D'après El Gharbi, cité dans l'extrait du document, en quelle année le poète connut-il la prison pour ses idées ?

» **Extrait du document**:
-.-.-
Youssef Bazzi, journaliste du journal Al-Mustaqbal, qui visita Al Maghout en septembre 2004 avec le poète irakien Mohamed Madhloum, nous dit que « Malgré sa fatigue, il semble calme et délivré de ses lamentations. Bien que son corps croule sous le poids de la vie exceptionnelle qu’il mena avec vacarme et sédition, il paraît réconcilié avec le temps et avec sa vieillesse. Il est doux et paisible, mais sans se départir, apparemment, de sa nature querelleuse, ni de son esprit flamboyant, ni de son verbe véhément, brillant et acéré. Toujours égal à lui-même, le poète blessé et blessant, choquant et innocent, homme de défi et craintif et qui troquerait « toutes les étoiles de l’Orient contre une allumette ». Il est encore lui-même, un coeur d’oiseau aux ailes d’aigle, un être mythique et maudit. Car comme il aime à le souligner : « Il y a une malédiction qui se nomme Maghout » ».

Toujours égal lui-même ? Pas si sûr. Quelque eussent été, jeune, ses aspirations, que Jalel El Gharbi dirait « occirientales », désormais, près de la fin, amer et blessé, ne semble-t-il pas vouloir troquer « toutes les étoiles de l’Orient contre une allumette » ? Où est le défi ? Certainement pas dans la dérision de ces vers :

« ...O touriste donne-moi tes jumelles
Puissé-je entrevoir une main
ou un mouchoir me faisant signe
Prends-moi en photo alors que je pleure
ou que je traîne mes loques devant les hôtels
et note au verso de la photo : poète d’Orient. »

El Gharbi écrivit peu après sa mort : « Ce chantre de la liberté connut la prison pour ses idées en 1955. C’est sans doute pourquoi il n’a jamais cessé d’attirer l’attention sur la précarité de la condition des poètes (...) Ce poète au visage buriné par les défaites, les déceptions et les désillusions arabes avait toujours gardé une expression de tristesse incurable qu’il désignait, par un recours à l’ironie, comme « le paroxysme de la douleur » ».
-.-.-
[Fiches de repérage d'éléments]

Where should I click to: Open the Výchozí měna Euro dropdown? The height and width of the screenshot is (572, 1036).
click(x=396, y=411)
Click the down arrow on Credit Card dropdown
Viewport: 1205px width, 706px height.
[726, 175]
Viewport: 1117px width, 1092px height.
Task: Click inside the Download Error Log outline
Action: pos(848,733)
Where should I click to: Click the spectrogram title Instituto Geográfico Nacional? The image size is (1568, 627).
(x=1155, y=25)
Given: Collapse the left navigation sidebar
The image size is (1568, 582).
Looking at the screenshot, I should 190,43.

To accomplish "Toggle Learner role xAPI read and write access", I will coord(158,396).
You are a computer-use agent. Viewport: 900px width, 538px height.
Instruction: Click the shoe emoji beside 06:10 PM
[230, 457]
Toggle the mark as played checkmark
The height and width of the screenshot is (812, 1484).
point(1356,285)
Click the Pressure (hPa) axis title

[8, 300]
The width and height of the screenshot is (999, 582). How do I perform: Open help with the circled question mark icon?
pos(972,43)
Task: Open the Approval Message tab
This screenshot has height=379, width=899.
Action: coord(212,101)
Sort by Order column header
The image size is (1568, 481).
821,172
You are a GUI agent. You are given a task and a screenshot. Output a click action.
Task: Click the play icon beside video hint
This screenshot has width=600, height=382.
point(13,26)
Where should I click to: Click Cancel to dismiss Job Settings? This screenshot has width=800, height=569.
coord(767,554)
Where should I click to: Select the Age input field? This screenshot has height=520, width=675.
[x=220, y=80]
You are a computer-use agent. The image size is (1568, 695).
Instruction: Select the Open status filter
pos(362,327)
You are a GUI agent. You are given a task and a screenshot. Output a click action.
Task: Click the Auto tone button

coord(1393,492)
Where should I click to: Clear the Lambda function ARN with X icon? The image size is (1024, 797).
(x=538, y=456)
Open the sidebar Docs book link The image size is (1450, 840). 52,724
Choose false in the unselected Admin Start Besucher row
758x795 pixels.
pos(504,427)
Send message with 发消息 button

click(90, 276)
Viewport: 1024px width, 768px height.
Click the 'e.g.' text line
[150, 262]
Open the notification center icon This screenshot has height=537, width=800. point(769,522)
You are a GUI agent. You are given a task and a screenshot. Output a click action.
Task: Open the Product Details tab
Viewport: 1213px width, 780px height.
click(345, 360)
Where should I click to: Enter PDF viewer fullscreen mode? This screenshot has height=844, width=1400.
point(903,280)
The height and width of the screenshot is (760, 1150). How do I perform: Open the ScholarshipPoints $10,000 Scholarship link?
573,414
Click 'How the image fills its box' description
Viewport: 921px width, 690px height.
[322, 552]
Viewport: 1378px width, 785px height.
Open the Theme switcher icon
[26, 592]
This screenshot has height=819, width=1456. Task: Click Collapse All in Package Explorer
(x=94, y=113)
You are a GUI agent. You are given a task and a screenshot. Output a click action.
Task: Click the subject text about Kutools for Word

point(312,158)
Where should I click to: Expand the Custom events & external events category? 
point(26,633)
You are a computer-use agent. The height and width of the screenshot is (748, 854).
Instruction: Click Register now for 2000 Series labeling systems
-.-.-
» **Corrigé complet**:
En 1955.